§ TEXTAUSZUG:

Jedenfalls zeigte mir vor ein paar Jahren ein Bekannter dieses Kunstwerk und meinte, das sei mal eine gelungene Form des Gedenkens, so minimalistisch und eindringlich. Ich stand eher ratlos vor dem schwarzen Klotz, ich verstand nicht, was das sollte.



Inzwischen habe ich das Denkmal öfter wiedergesehen, aber erst dieser Tage, als ich es mal in Ruhe betrachtete und auch die zugehörige Platzgestaltung mit Treppenanlage bemerkte, ging mir ein Licht auf: Ja, da spürte ich die Eindringlichkeit schon: Der Klotz steht ziemlich massiv im Raum und stört – und er will ja auch stören, verstören.



Aber wie das Ding erhaben mit einer Treppenanlage versehen, wie es staatstragend in eine Achse mit dem dahinterliegenden Rathaus gesetzt ist (nicht anders als das dahinter stehende alberne Kaiserdenkmal, das den dortigen „Platz der Republik“ verunziert) – nein, also, das gefällt mir nicht. Zumal derselbe Staat, dieselbe Kommune wenige hundert Meter entfernt ermöglichte, dass ein Einkaufszentrum auf einem von den Nazis verwüsteten jüdischen Friedhof mitsamt dort noch herumliegenden Toten errichtet wurde (nur eine versteckte Tafel im Kellergeschoss erinnert daran) – eine solche Öffentlichkeit sollte dann nicht vor dem Rathaus anfangen, Gedenken zu spielen.

§ ÜBUNGSAUFGABEN:
1. Prüfe anhand des Textes über das Denkmal, ob die folgenden Aussagen zutreffen. Antworte jeweils mit Ja oder Nein und belege die Antwort mit einem wörtlichen Zitat.
(a) Beim ersten Betrachten war sofort klar, was das Denkmal bedeuten sollte.
(b) Das Denkmal steht in einer Achse mit dem Rathaus.
(c) An den Friedhof unter dem Einkaufszentrum erinnert eine gut sichtbare Tafel am Eingang.
2. Fasse den Absatz aus dem Text über das Denkmal, der mit „Aber wie das Ding erhaben“ beginnt, in knapper Form zusammen und behalte dabei seine wesentlichen Fakten bei.
3. Führe den Text über das Denkmal im Anschluss an seinen letzten Satz fort.

[Gespeicherte Datensätze]
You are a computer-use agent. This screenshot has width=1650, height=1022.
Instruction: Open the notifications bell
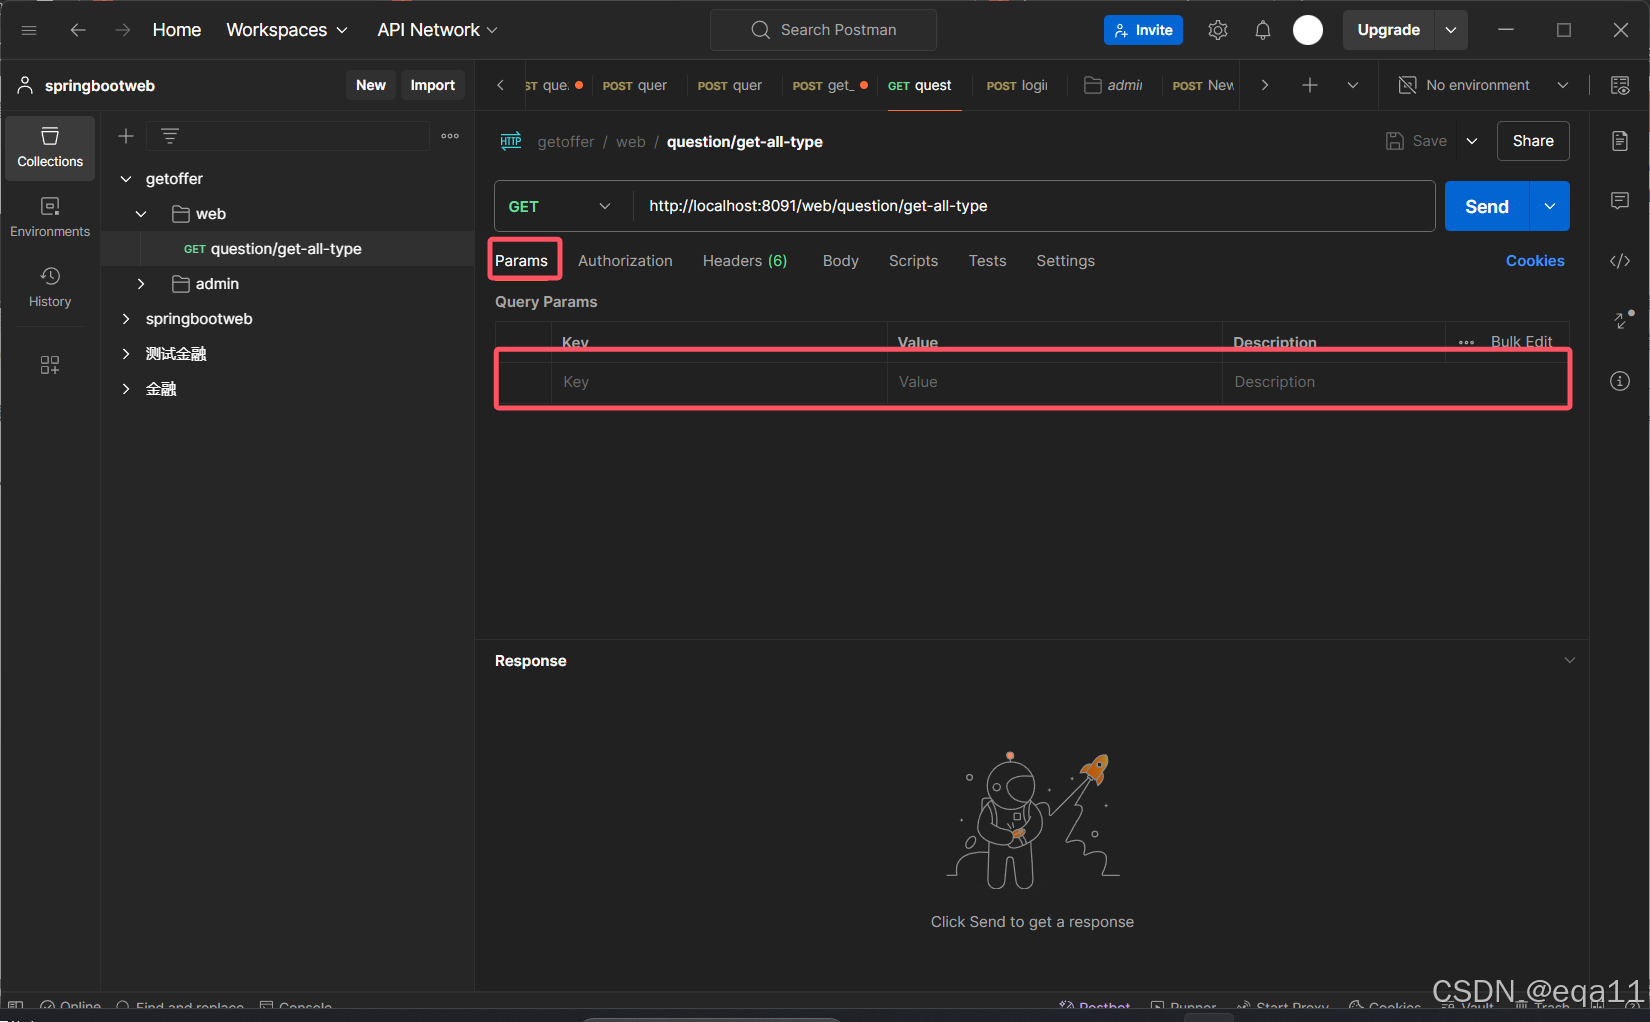click(1262, 30)
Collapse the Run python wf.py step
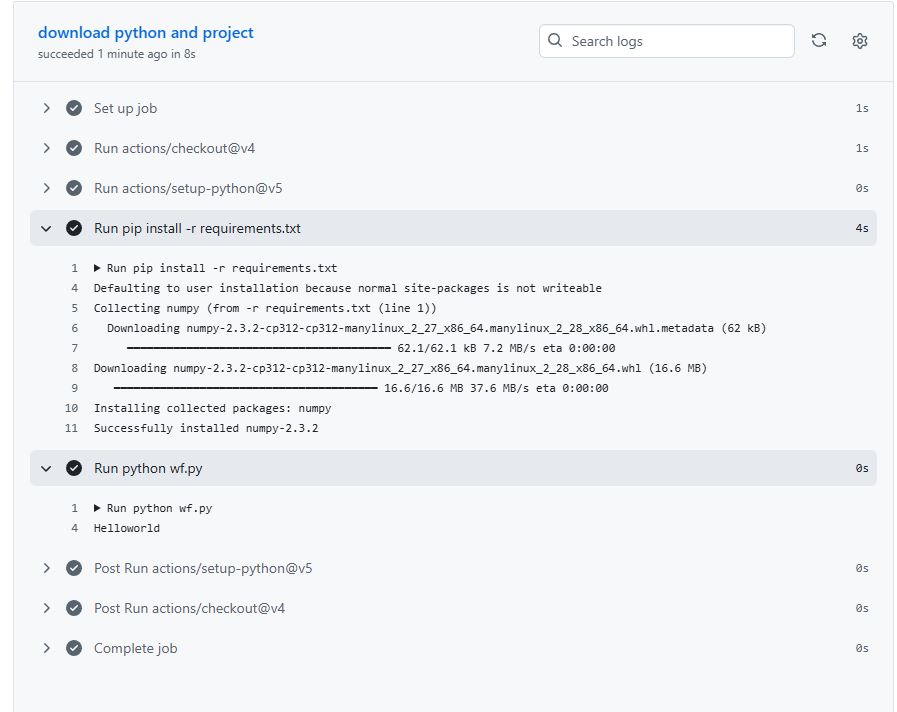 [46, 468]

§ LÖSUNGEN:
1.
(a) Nein: „ich verstand nicht, was das sollte.“
(b) Ja: „wie es staatstragend in eine Achse mit dem dahinterliegenden Rathaus gesetzt ist“
(c) Nein: „nur eine versteckte Tafel im Kellergeschoss erinnert daran“

2. Die erhabene Inszenierung des Denkmals missfällt: Es hat eine Treppenanlage und steht staatstragend in einer Achse mit dem Rathaus, ähnlich wie das Kaiserdenkmal auf dem „Platz der Republik“. Zudem ließen derselbe Staat und dieselbe Kommune wenige hundert Meter entfernt ein Einkaufszentrum auf einem von den Nazis verwüsteten jüdischen Friedhof errichten, auf dem noch Tote lagen. Daran erinnert nur eine versteckte Tafel im Kellergeschoss. Eine solche Öffentlichkeit sollte deshalb vor dem Rathaus kein Gedenken inszenieren.

3.
Wie anders dagegen das Konzept der Stolpersteine, die mich so oft im Alltag innehalten lassen! Die Dinger blitzen auf, wenn mensch sich in der Selbstverständlichkeit des Alltagstrotts verliert, und erinnern: Mensch, denk nach! Bei mir jedenfalls funktioniert das, besser als bei dem dicken Denkmal dort in der Zentralachse.


P.S. ... und wie immer funktionieren meine Fotos nicht: Das Denkmal sieht auf meinen Schnappschüssen elegant, angemessen, stimmig aus, gar nicht so klotzig, wie ich es vor Ort erlebte.
Na ja, vielleicht ist es ja auch so - und ich mag einfach Stimmigkeit und Angemessenheit nicht - ich will überrascht, bewegt sein.